A Listening Project and a Four-Week
Class on Climate Change

Last Sunday I led my second large listening project1 on climate change in Watsonville, California, USA, at an Earth Day and Day of the Child Festival. I did it with friends, and we did not identify ourselves with RC. (Some of us are getting ready to do an RC listening project sometime this year, but we want to be sure we have thought through what we’ll need in order to handle the potential interest in RC.)

Watsonville is a city of about fifty-five thousand people in an agricultural area along the coast of central California. A majority of the residents are immigrants, or descendants of immigrants, from Mexico.

Most of the people we talked to at the listening project ended up thanking us for being there. People working for the city of Watsonville were especially appreciative. More extreme weather events have happened in the last year, and people were eager to talk about them. Still, many people we spoke with either weren’t at all aware of the concept of climate change or couldn’t put anything about it into words. That reinforced for me how important it is to simply find ways to bring climate change into the conversation. Having an information booth at a festival is a great way to reach the general population.

A middle-aged white woman, who was well informed, said after a few minutes, “You know, sometimes I think that all the little things we’re doing (to fight climate change) just won’t make any difference. I’ve never said that out loud to anyone. I’m really an optimist, but I’m starting to think that they just won’t make a difference.” It struck me how significant it is to listen to someone. I’m hopeful that by sharing her thoughts she won’t continue to harbor the same feeling of hopelessness.

Some people at first appeared to not know much but later turned out2 to know a great deal. I encouraged them to share their perspective with their friends, family, neighbors, and so on.

I recorded the names, e-mails, and phone numbers of people interested in receiving more information and made a few notes to myself so that I could remember names and faces.

I am planning an experiment. I’m going to invite some people—people who work for the city of Watsonville, people attending a Climate Action Plan public workshop for our city next week, all the people who signed up for our e-mail list, and some friends—to a four-week class this summer. I’m envisioning it as a naturalized RC class, led by me, with assistance from a friend who is in RC. I’m going to ask if it can be an official part of the city’s Climate Action Plan so that we can get free use of a centrally located room.

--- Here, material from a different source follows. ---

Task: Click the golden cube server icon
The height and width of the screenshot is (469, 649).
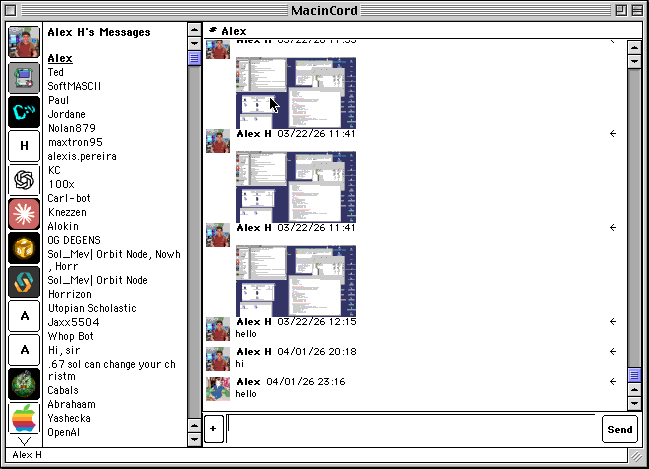Action: 24,248
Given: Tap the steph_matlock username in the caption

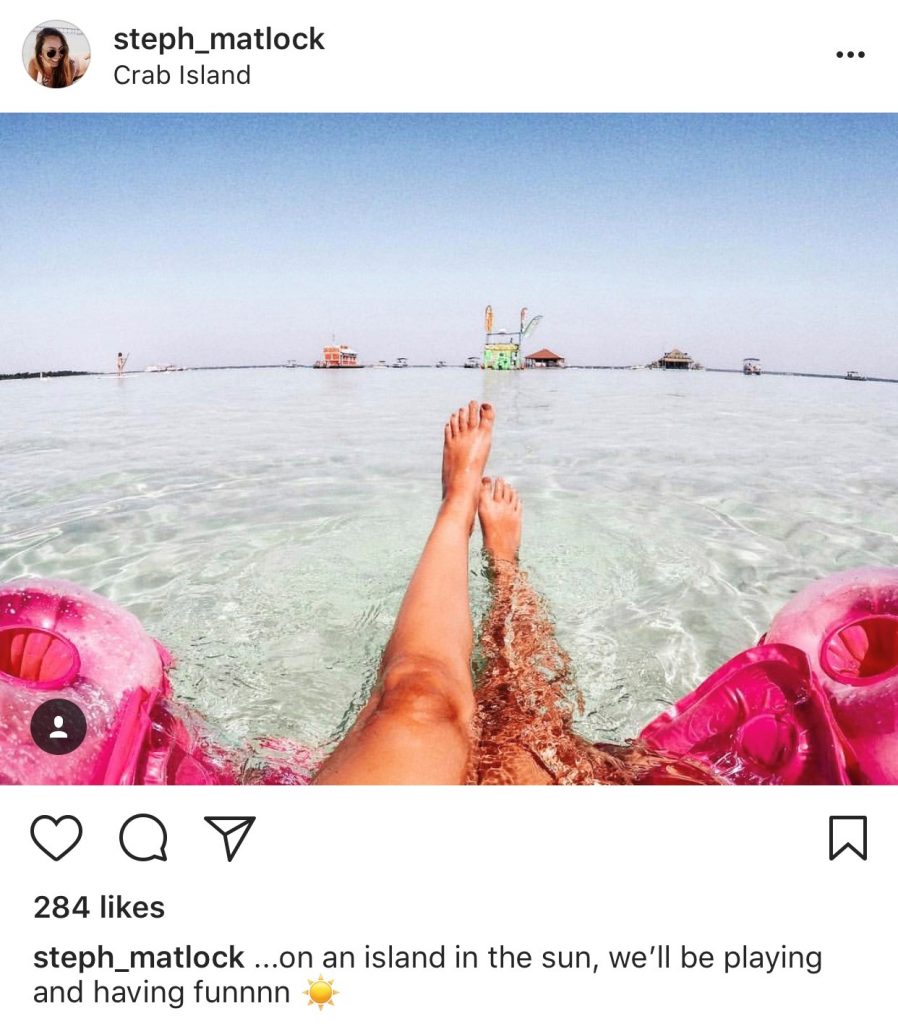Looking at the screenshot, I should (x=138, y=958).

I see it as a way to get people started using listening tools. I’ll encourage them to choose someone in their life to keep exchanging time3 with. I’m also envisioning it as a stepping stone to an RC class. I hope that people will get “hooked” with the process and then be interested in hearing about an organization that offers more and requires more of a commitment. People who seem especially sharp4 will be invited to an RC class.

Here is draft of a flier for the class. You are welcome to use it, or adapt it for your use. I’d love feedback.

THINKING OUR WAY FORWARD

Climate change is one of the most critical issues facing humanity. We need to engage people everywhere in thinking about how to preserve life on Earth.

Are you interested in talking with others concerned about climate change? Not sure how to start the conversation with your friends? Feeling worried or hopeless? Feeling angry about the disproportionate impact of climate change and environmental destruction on low-income communities and people of color? Inspired and energized but unsure what to do?

Come to our four-meeting series in July! We’ll teach the art of listening as we give each person the opportunity to speak freely—without debate, argument, judgment, or discussion. This type of listening helps people clarify their thoughts, gain confidence in expressing their ideas, and move toward action in the world.

Exact time and place to be arranged. Sign here to receive more information!

Nancy Faulstich
Watsonville, California, USA

Reprinted from the RC e-mail
discussion list for leaders in
the care of the environment


1 In an RC listening project, several Co-Counselors go to a public place and offer to listen to passersby about some important issue, such as racism or a current war. They may hold signs that invite people to share their thinking about that issue.
2 “Turned out” means were revealed.
3 “Exchanging time” means taking turns listening.
4 In this context, “seem especially sharp” means seem to have a lot of free attention.